The Bottom Line
By Don Meyer and Patricia Vadasy; 240 pages. Subtitle: Workshops for Siblings of Children With Special Needs
Though its primary purpose is to help agencies organize Sibshops -- workshops for siblings of children with special needs -- this upbeat, accessible resource has plenty to offer parents, too. You'll learn what brothers and sisters have to say about their role in special-needs families, and get some good advice on providing the information and independence your typically developing child needs. And also, maybe, inspiration to get an agency near you to put one of these things on.

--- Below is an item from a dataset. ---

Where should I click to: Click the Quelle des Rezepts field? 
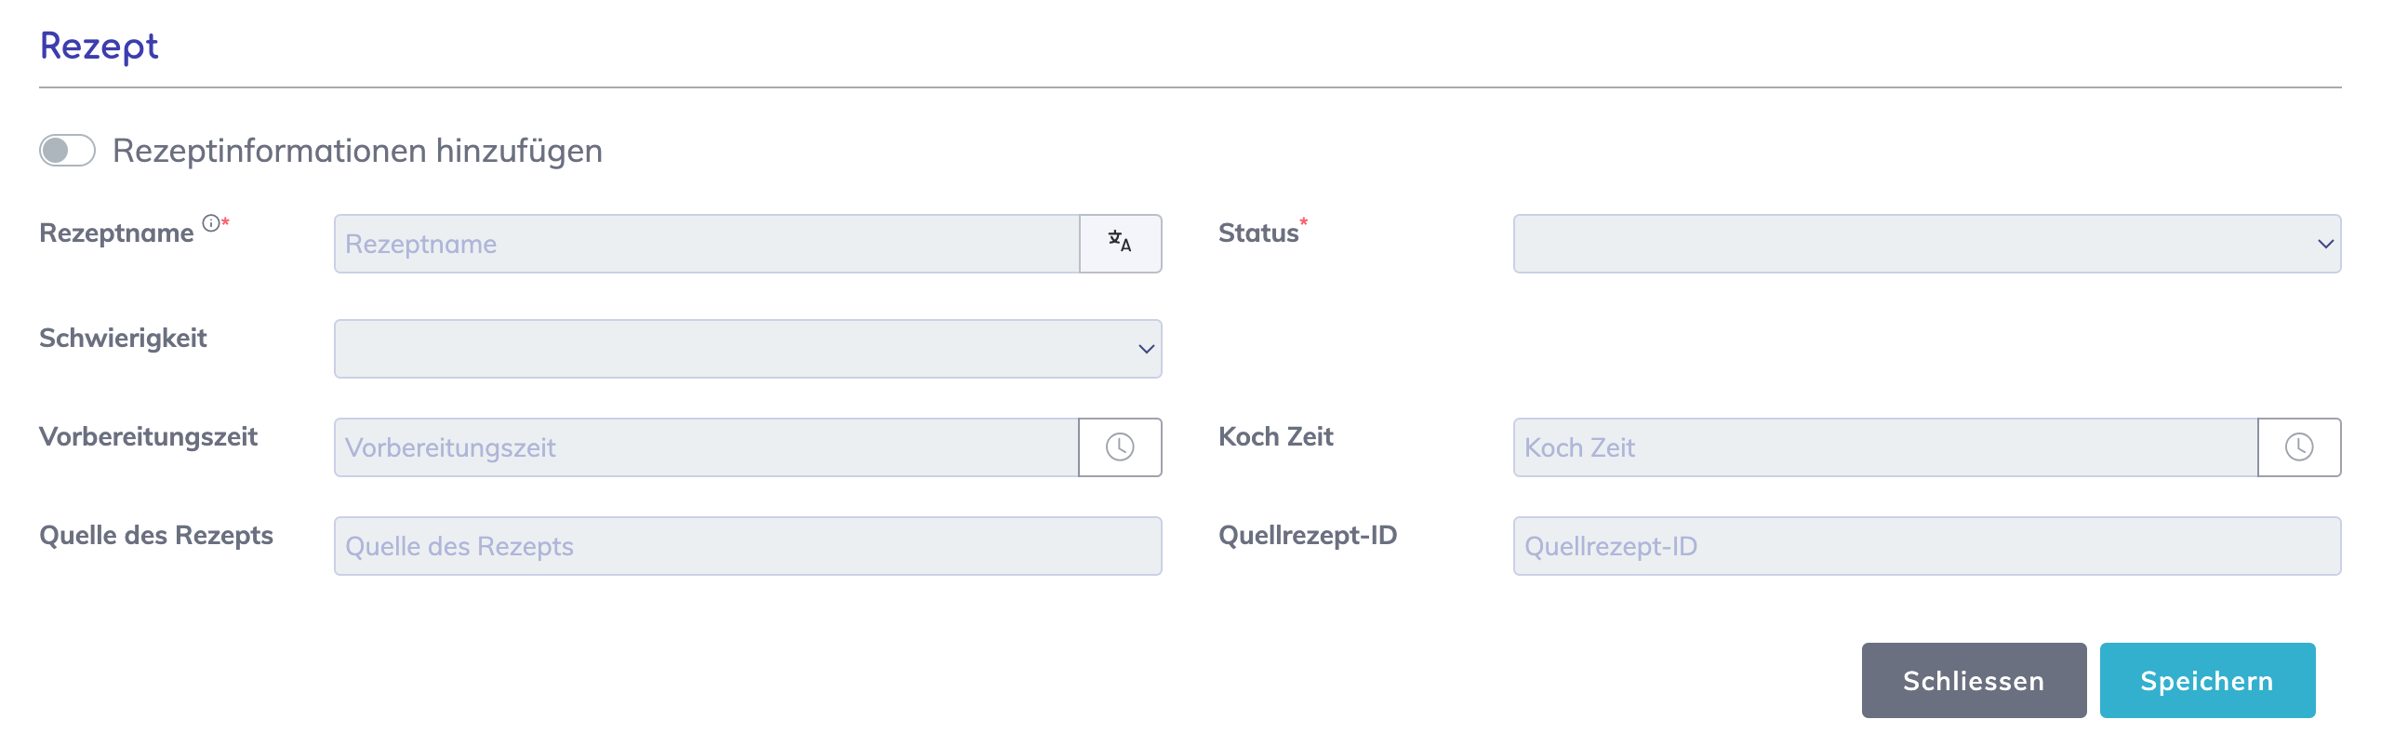(747, 546)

- Accessible writing style and upbeat tone make it a pleasure to read
- Quotes from young siblings poignantly illustrate the issues they face
- Offers concrete ways to inform and include your typically developing child
- Cautions against common parental behavior that's hurtful to siblings
- Packed with great games and activities you can apply to any gathering
- Much of the material is designed for agencies who will be putting on Sibshops
- Some of the quotes from siblings may be hard for parents to hear
- Likewise, the recommendations may make you feel guilty if you've been doing otherwise
- After reading about these neat get-togethers, you may be let-down if there's not one nearby
- Chapter 1: What Are Sibshops?
Chapter 2: Unusual Concerns
- Chapter 3: Information Needs of Siblings
Chapter 4: Unusual Opportunities
- Chapter 5: Getting Started
Chapter 6: Putting It All Together
- Chapter 7: Introductory and Trickle-In Activities
Chapter 8: Sibshop Discussion and Peer Support Activities
- Chapter 9: Sibshop Recreational and Food Activities
Chapter 10: Information Activities, Guest Speakers, and Special Events
- Chapter 11: Workshops on Sibling Issues for Parents and Service Providers
- Appendix A: The Sibshop Standards of Practice
Appendix B: Books for Young Readers on Sibling and Disability Issues
- Appendix C: A Brief Description of the Sibshop Model
- Appendix D: What Siblings Would Like Parents and Service Providers to Know
- Appendix E: Sample Sibshop Registration Form
Appendix F: Dear Aunt Blabby Letters
Guide Review - Book Review: Sibshops
"Throughout, we have tried to write this book in a style that is accessible and even enjoyable to read. We know that most people who wish to create support and programs for brothers and sisters are not academicians. We also know that most readers, even academicians, seem to enjoy and learn more from books that don't appear to be designed to induce sleep."
Oh! If only more authors had this philosophy, how much easier my job would be!
Those words, taken from the preface of this revised edition, set the tone for a thoroughly amiable work that sets out to both provide a primer for setting up Sibshops for siblings of children with special needs, and give parents and others who work with those siblings a greater understanding of their special issues and concerns.
The first four chapters will be of the most immediate interest to parents. Short quotes from siblings, expressing their fear and anger and pride and love, are interspersed with paragraphs that gather information from a variety of books by and about siblings. The information here may be an eye-opener if you've made assumptions about how your typically developing child is thinking and doing and feeling. Often, parents get so caught up in helping a disabled child that they take the healthy child's development for granted. These chapters serve as a reminder -- possibly a guilty one -- that we're needed by all our children.
Fortunately, the book gives plenty of ideas on how to make things right, whether your child can attend a Sibshop or not. Past those first chapters, the book gets into great detail on what a Sibshop is, who organizes them, and how they should be organized -- from a detailed itinerary to instructions for activities both thoughtful and silly. Even if you're not going to organize an event, these games might provide a great way to play as a family.